It’s no longer just doctors, nurses and teachers. Cuba now sends Venezuela troops to train its military and computer experts to work on its passport and identification-card systems.
Critics fear that what is portrayed by both countries as a friendship committed to countering US influence in the region is in fact growing into far more. They see a seasoned authoritarian government helping Venezuelan President Hugo Chavez to protect his power through Cuban-style controls, in exchange for oil. The Cuban government routinely spies on dissidents and maintains tight controls on information and travel.
Cubans are involved in Venezuelan defense and communications systems to the point that they would know how to run both in a crisis, said Antonio Rivero, a former brigadier general whose break with Chavez over the issue has grabbed national attention.
“They’ve crossed a line,” Rivero said in an interview last month. “They’ve gone beyond what should be permitted and what an alliance should be.”
Cuban officials dismiss claims of outsized influence, saying their focus is social programs. Chavez recently scolded a Venezuelan reporter on live television for asking what the Cubans are doing in the military.
“Cuba helps us modestly with some things that I’m not going to detail,” Chavez said. “Everything Cuba does for Venezuela is to strengthen the homeland, which belongs to them as well.”
However, Cuba’s communist government has a strong interest in securing the status quo because Venezuela is the island’s principal economic benefactor, Rivero says.

────────────────

▶ _Directions_
[1] Repeat the passage from the Cuba–Venezuela text word for word, starting at "Critics fear that" and ending at "grabbed national attention.".
[2] In the Cuba–Venezuela text, what do critics say Cuba receives in exchange for helping Hugo Chavez protect his power?

▶ _Extracted data_
────────────────

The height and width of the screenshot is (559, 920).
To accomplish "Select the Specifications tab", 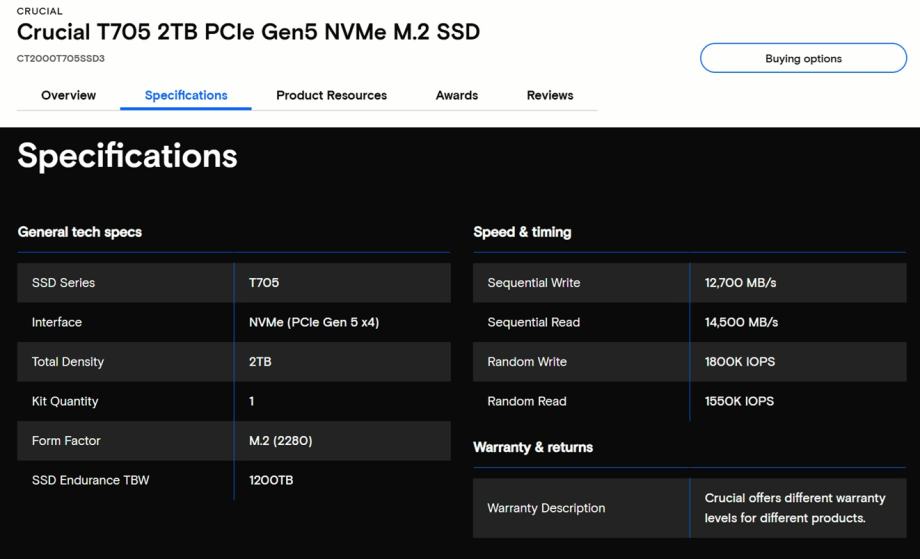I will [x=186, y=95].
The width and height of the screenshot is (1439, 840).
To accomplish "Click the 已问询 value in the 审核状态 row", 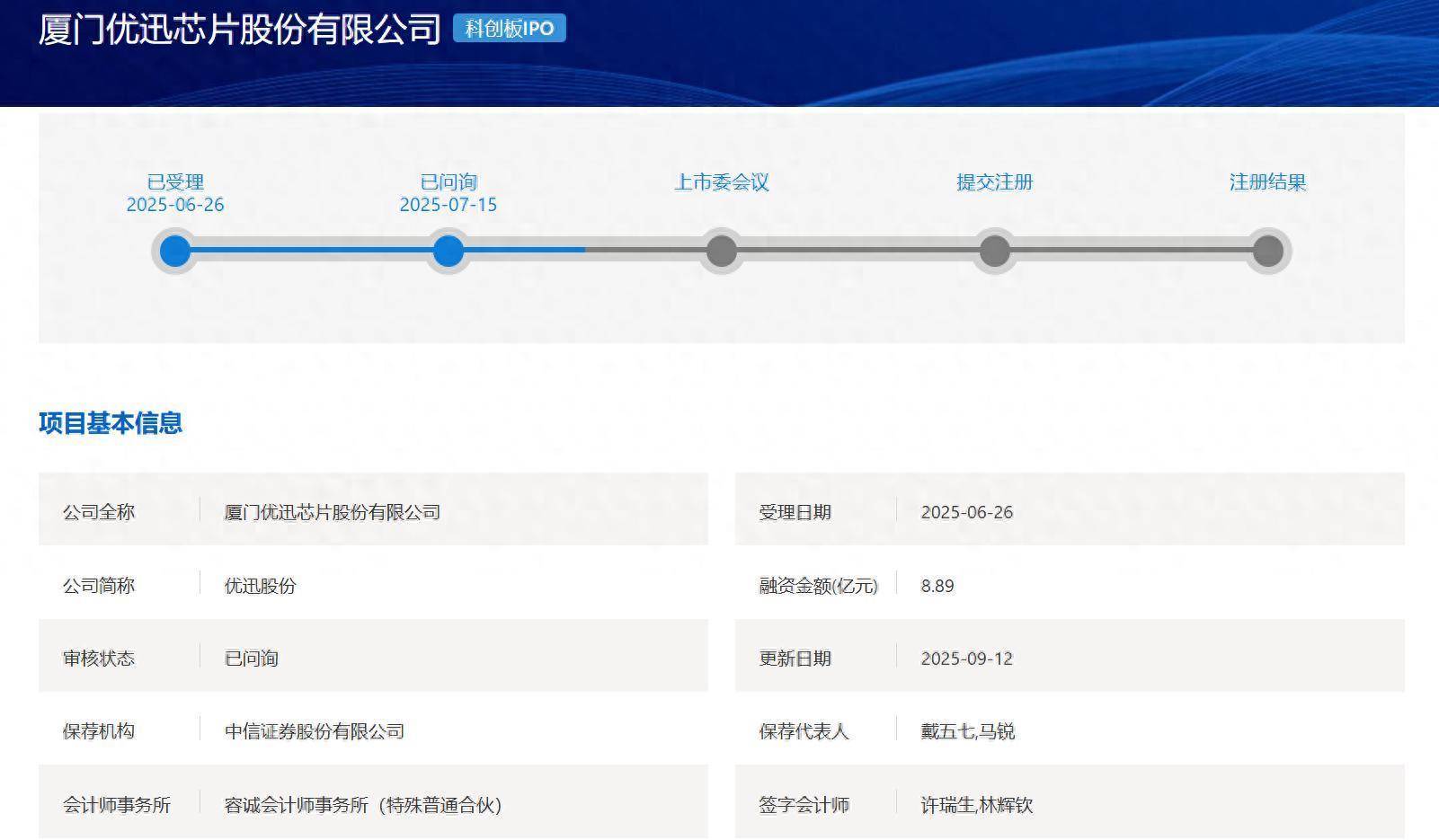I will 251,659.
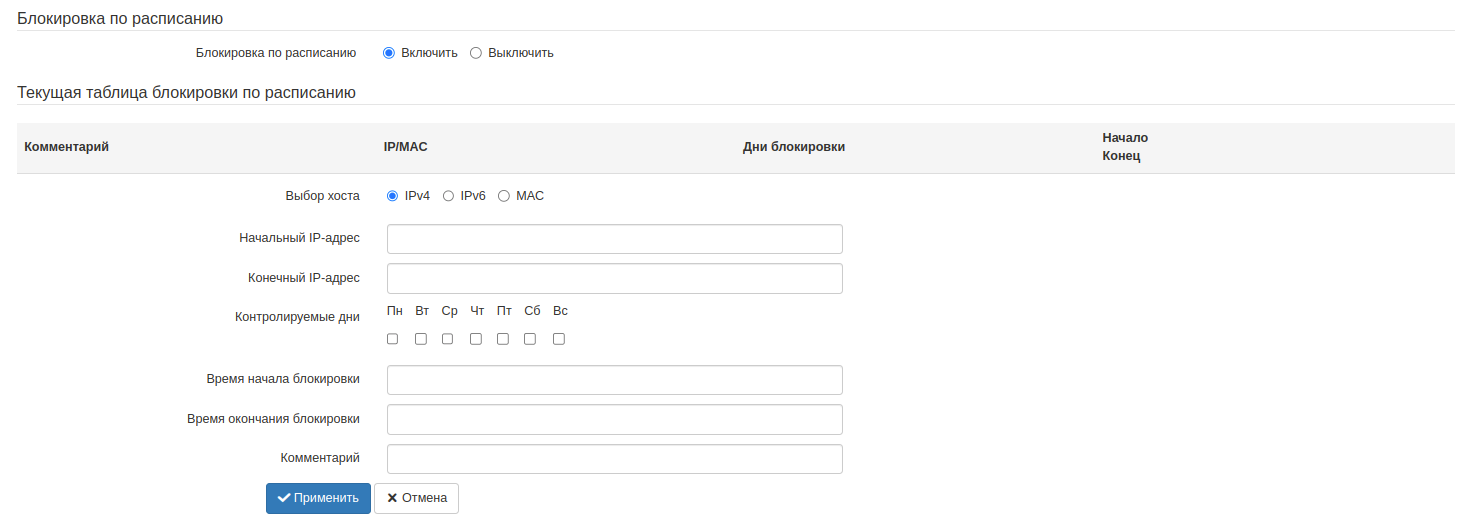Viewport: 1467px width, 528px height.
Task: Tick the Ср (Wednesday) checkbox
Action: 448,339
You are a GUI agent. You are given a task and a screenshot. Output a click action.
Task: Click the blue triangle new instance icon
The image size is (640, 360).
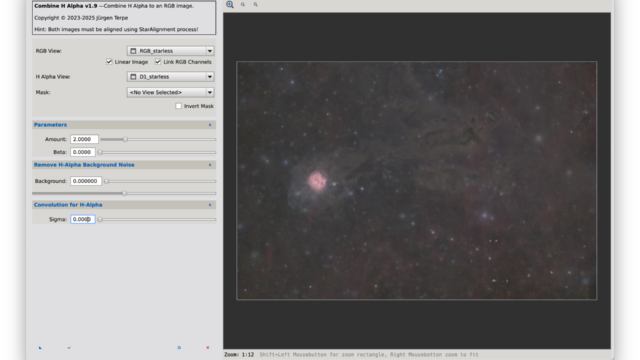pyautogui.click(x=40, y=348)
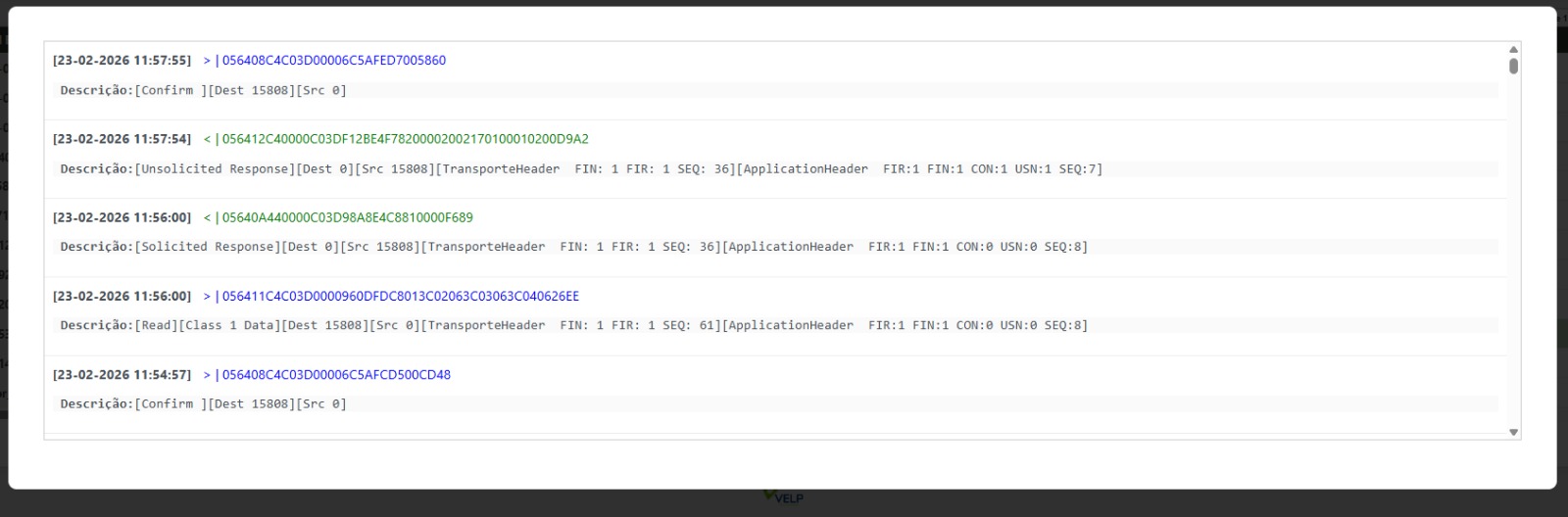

────────────────

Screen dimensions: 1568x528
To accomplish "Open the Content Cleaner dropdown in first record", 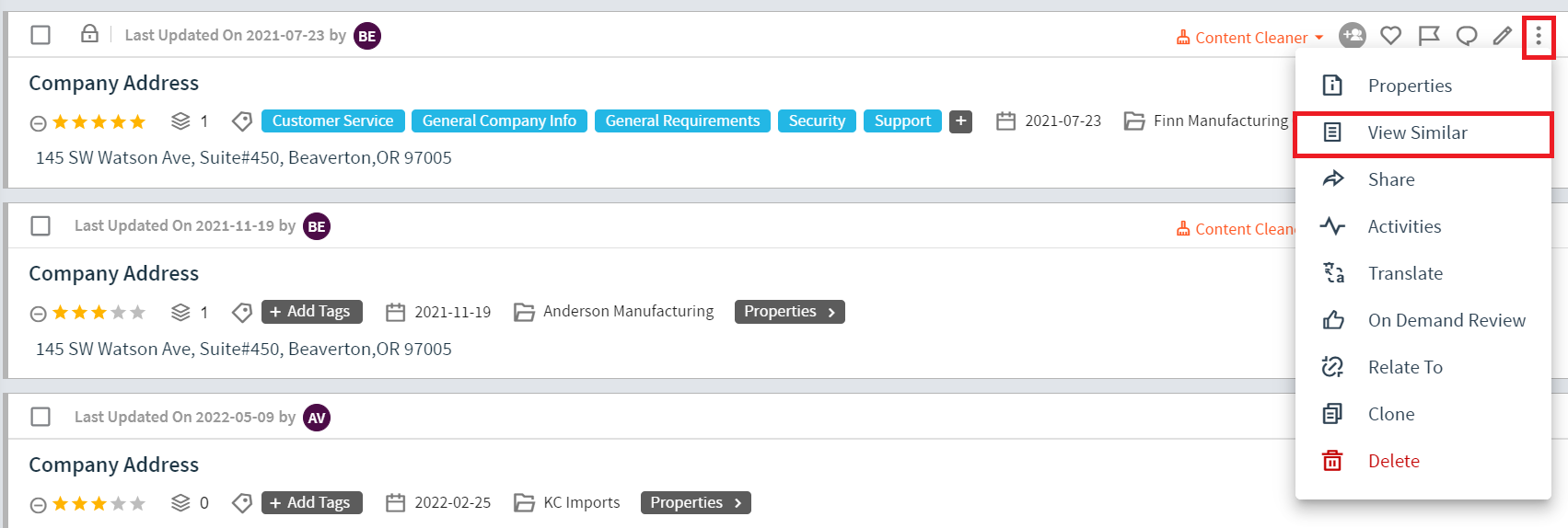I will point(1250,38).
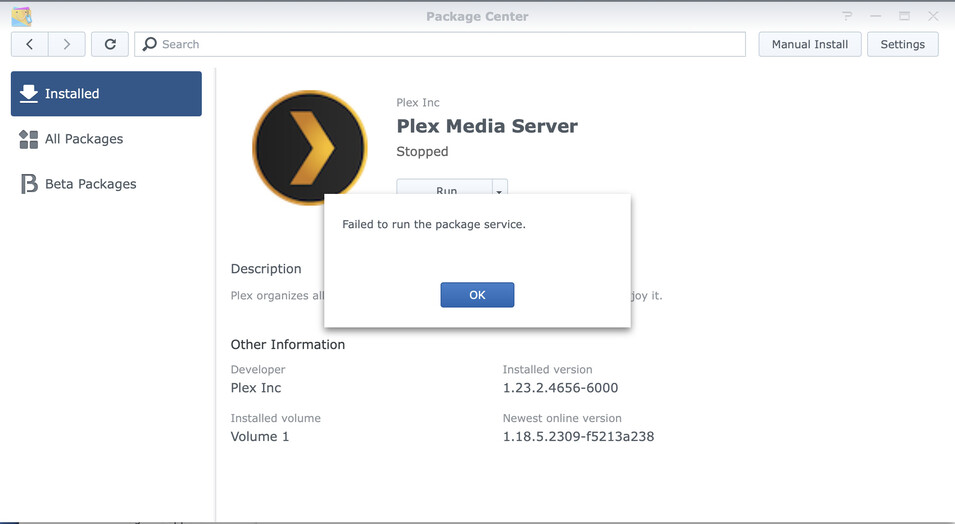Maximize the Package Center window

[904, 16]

────────────────

▶ _Answers to the exercise_
[1]
Critics fear that what is portrayed by both countries as a friendship committed to countering US influence in the region is in fact growing into far more. They see a seasoned authoritarian government helping Venezuelan President Hugo Chavez to protect his power through Cuban-style controls, in exchange for oil. The Cuban government routinely spies on dissidents and maintains tight controls on information and travel.
Cubans are involved in Venezuelan defense and communications systems to the point that they would know how to run both in a crisis, said Antonio Rivero, a former brigadier general whose break with Chavez over the issue has grabbed national attention.

[2] Oil.